Again, this might sound obvious, but many companies’ default approach is to treat the Cloud team as Just Another Infrastructure Team, and knit them into the processes, policies and procedures which govern other elements of their infrastructure - while telling them that to get specialist help, they need to take a ticket and join the queue like everybody else.
The Cloud Operations team shouldn’t disregard existing processes, policies and procedures entirely: as I wrote last week, these can all be valuable sources of institutional wisdom.

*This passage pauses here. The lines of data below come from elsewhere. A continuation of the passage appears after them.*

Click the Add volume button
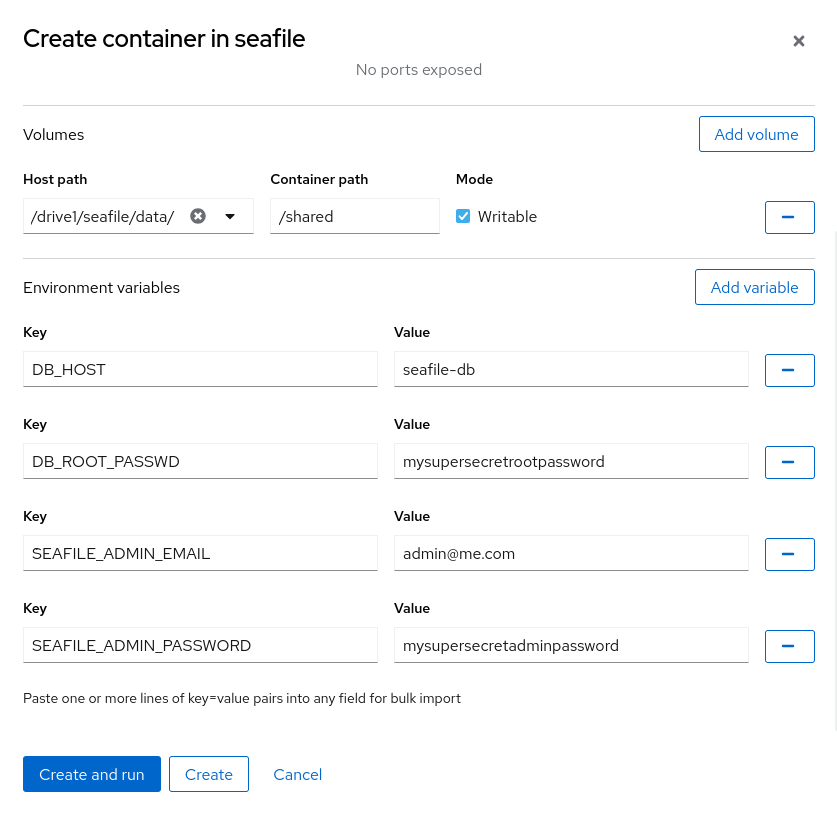Screen dimensions: 837x816 coord(756,134)
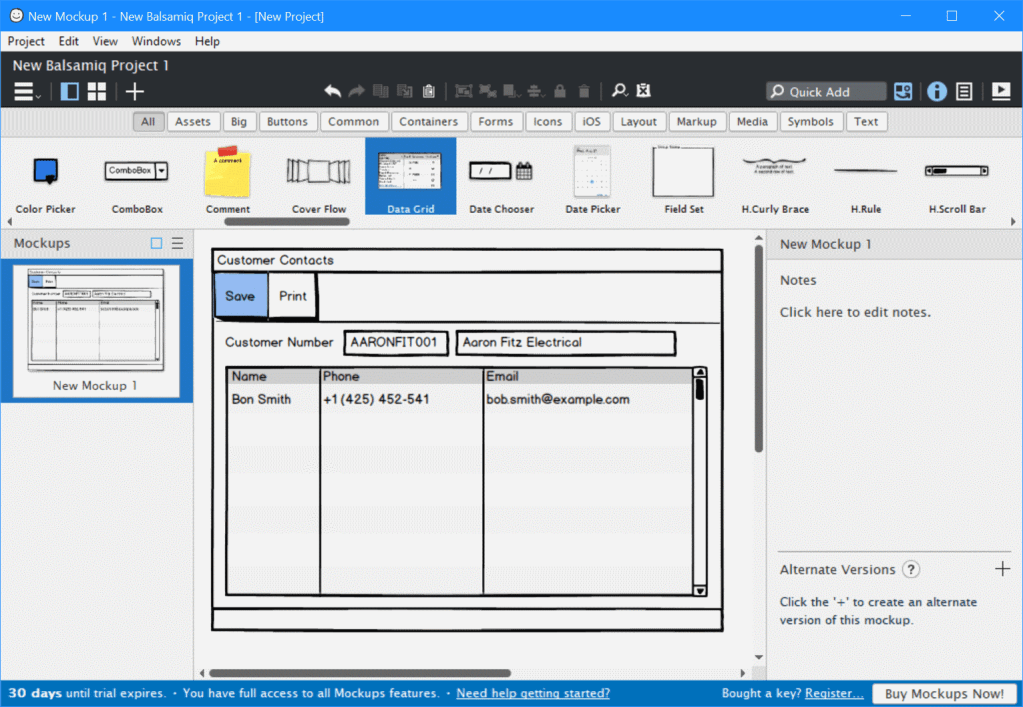Open the Project menu
This screenshot has height=707, width=1023.
click(x=26, y=41)
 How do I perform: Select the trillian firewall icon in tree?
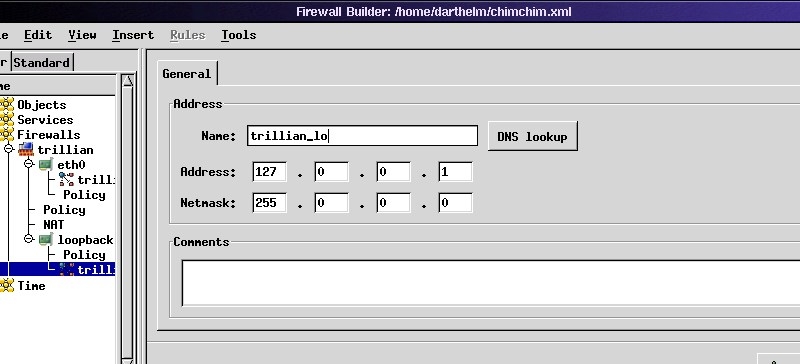point(26,150)
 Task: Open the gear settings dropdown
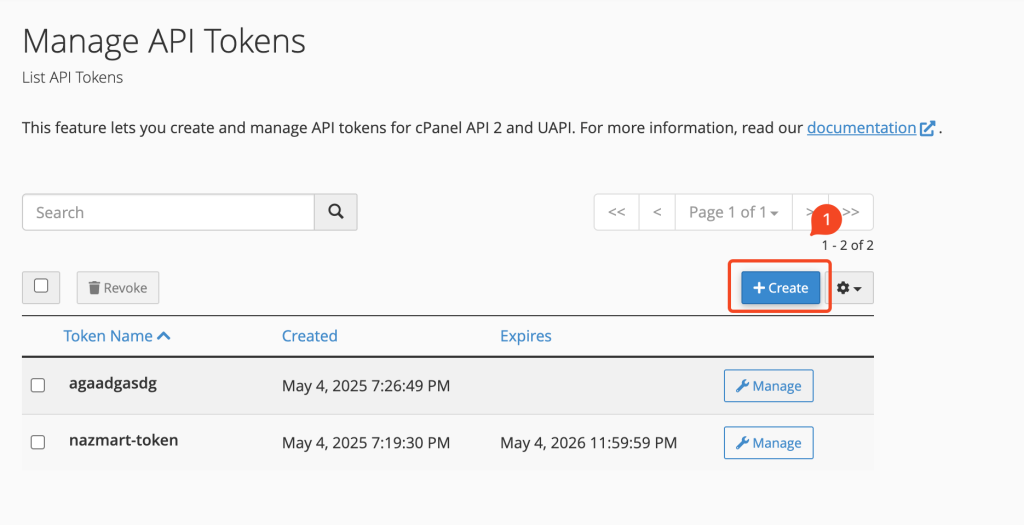pyautogui.click(x=850, y=288)
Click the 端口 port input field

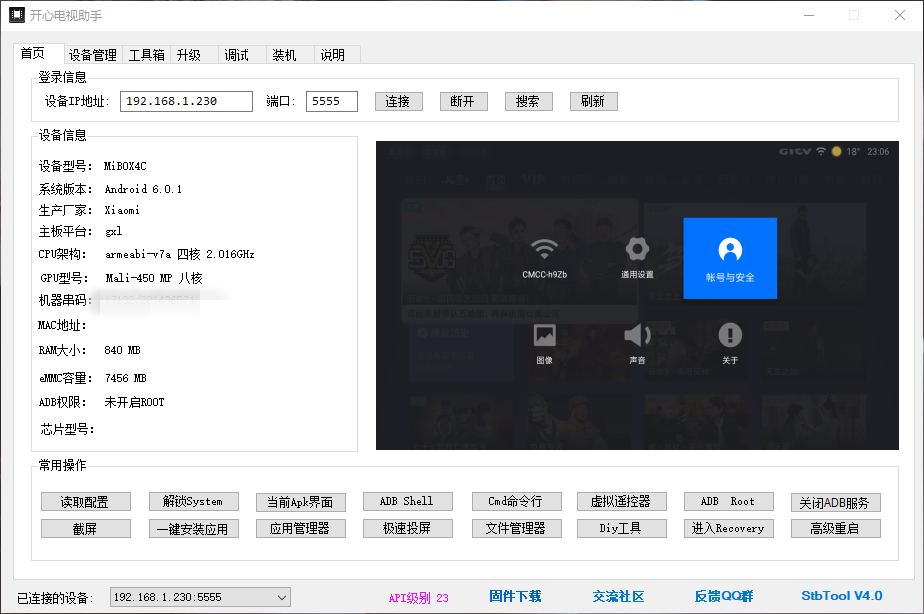pyautogui.click(x=331, y=101)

But if you don’t give a product team the freedom to act like a product team, then it should be no surprise when the customers are unhappy.
Data Driven
One of the features of Cloud whose impact is often underestimated is the degree to which it makes infrastructure transparent. For many years, we have become used to enterprise infrastructure being opaque: we have had to build and deploy probes, inventory management systems and cataloguing tools just to find out what we have sitting in our data centres. And even then, we are never entirely sure that the data is complete.
We should never forget that Cloud platforms are explicitly declared, software defined platforms managed through APIs: if we want to know what we have, we only have to ask.
This means that Cloud Operations teams can have visibility across their entire Cloud implementation in a way that traditional infrastructure operations teams have rarely been able to achieve. And they have a responsibility to use this data to help everyone they serve: to optimise costs and resources, to help plan capacity, to manage performance, to gain intelligence about exposures and vulnerabilities - and whether they are being addressed effectively.
I believe that the purpose, placement, organisation and leadership of the Cloud Operations team are some of the most important technology choices that a company can make when moving to Cloud. It’s easy to get these choices wrong - but we stand a better chance of getting them right if we seek a team which is prominent but invisible, customer and product focused, empowered and autonomous, and data driven.